Aim: To explore the social implications of Dual Sensory Impairment (DSI) for older Australian adults and their family carers. Background: DSI in older adults is a chronic progressive disability with varying combined degrees of vision and hearing loss. Prevalence increases with age and is particularly high in those > 85 years of age. Older persons with DSI experience a range of functional, social and emotional health issues and are considered a vulnerable group. Family carers fulfil complex multiple roles and provide the majority of care and support to this group. Caregiving and care-receiving are reported as demanding and stressful for both. Together, both spousal and mother-daughter dyads experience a range of social consequences as a result of DSI which are under-reported in the DSI literature. Design: Qualitative study design using Grounded Theory Methodology (GTM). Methods: A series of 23 qualitative in-depth interviews with older Australians with DSI and their family carers were conducted over eighteen months. Data were analysed using the inductive constant comparative method to systematically categorise emergent themes in order to develop a grounded theory. Findings: This qualitative study explored the shared social experiences of the family carer and care-receiver in the context of DSI and identified social isolation, social effort and negotiating relationships as key themes.

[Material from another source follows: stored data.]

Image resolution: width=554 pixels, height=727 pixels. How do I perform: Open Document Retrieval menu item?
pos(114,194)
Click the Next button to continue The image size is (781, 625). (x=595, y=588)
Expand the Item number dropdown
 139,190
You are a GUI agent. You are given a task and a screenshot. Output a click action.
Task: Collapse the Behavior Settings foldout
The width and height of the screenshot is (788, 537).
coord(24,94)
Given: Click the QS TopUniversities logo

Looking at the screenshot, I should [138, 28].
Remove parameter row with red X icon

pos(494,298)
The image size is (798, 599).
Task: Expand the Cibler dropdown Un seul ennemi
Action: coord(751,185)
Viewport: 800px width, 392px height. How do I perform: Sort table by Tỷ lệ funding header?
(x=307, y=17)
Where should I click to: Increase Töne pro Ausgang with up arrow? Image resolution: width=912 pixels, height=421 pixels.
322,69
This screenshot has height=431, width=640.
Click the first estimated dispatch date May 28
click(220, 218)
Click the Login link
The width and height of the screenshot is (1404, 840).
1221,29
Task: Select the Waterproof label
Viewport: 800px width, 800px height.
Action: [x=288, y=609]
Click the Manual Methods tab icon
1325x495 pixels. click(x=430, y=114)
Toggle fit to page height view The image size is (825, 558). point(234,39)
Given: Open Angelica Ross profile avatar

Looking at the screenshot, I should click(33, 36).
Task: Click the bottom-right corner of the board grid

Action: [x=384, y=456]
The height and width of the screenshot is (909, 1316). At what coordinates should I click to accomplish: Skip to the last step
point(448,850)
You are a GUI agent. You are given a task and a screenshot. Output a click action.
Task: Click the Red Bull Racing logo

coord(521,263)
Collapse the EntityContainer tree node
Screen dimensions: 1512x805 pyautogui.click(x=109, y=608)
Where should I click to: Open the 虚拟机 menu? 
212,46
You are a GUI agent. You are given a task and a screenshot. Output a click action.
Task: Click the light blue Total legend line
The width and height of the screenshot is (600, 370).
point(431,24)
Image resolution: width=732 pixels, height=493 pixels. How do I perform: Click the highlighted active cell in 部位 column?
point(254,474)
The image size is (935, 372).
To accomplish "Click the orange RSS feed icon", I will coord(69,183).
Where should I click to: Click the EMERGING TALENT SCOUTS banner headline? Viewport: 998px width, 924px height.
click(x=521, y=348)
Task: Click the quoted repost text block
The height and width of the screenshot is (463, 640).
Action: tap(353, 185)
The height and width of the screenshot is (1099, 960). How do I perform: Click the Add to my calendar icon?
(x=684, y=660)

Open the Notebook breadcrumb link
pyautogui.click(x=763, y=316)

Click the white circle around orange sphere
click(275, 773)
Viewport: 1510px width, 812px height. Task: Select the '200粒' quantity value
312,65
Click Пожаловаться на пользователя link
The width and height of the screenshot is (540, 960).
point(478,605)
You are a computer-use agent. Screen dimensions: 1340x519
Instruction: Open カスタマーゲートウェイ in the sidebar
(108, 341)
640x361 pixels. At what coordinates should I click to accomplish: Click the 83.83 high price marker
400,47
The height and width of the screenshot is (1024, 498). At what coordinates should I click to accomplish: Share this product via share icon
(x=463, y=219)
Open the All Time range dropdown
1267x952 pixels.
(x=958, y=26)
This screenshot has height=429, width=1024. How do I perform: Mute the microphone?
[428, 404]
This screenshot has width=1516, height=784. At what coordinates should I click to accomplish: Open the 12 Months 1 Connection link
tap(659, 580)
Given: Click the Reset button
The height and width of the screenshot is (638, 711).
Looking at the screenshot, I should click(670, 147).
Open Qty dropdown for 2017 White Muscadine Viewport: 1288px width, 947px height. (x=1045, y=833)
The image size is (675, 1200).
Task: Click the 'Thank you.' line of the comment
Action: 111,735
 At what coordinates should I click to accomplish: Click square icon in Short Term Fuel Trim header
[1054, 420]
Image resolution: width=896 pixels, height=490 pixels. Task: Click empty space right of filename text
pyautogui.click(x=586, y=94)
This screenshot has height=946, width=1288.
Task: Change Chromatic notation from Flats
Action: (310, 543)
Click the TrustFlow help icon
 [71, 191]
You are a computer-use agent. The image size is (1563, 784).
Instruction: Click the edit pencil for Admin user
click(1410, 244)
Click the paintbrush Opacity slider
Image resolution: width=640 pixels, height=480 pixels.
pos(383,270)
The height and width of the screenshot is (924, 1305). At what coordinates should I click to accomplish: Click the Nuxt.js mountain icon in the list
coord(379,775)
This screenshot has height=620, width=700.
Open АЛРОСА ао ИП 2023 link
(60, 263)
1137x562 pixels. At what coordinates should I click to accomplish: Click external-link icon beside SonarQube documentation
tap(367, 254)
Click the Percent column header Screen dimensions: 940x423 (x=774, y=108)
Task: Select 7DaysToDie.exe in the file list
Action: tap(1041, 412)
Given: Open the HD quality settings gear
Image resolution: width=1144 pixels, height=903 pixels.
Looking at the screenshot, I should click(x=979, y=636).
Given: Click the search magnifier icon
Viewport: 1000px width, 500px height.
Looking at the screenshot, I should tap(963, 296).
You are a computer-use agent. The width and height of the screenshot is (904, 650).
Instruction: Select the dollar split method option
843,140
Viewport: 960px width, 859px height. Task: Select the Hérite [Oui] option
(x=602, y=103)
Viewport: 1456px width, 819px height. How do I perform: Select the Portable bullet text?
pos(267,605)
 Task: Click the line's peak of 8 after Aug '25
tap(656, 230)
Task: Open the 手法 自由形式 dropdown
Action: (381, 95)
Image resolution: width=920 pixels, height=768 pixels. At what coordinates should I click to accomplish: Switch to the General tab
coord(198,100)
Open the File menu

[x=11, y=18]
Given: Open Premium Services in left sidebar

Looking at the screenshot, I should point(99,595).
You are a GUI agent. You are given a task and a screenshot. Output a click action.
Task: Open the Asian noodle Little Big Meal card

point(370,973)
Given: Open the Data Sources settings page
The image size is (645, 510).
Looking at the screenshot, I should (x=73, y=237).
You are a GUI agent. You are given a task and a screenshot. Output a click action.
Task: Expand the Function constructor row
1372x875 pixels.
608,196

These common social effects interrupt personal and external social networks and have a pervasive, often negative impact on the social relations of each individual within the dyadic relationship as well as their external relationships. Conclusion: The experience of living with DSI is underexplored from a dyadic perspective. Few studies explore the perspective of both family carer and their family member with DSI. This report draws on the experiences of the family carers and identifies three main themes that impact the quality of their dyadic relationship. While caring in a DSI context has clear parallels to caring in other health domains, the social relational aspects of DSI appear unique justifying further qualitative exploration of the dyadic perspective. Keywords: dual sensory impairment, deafblind, ageing, social exclusion, social support, family carers, dyad.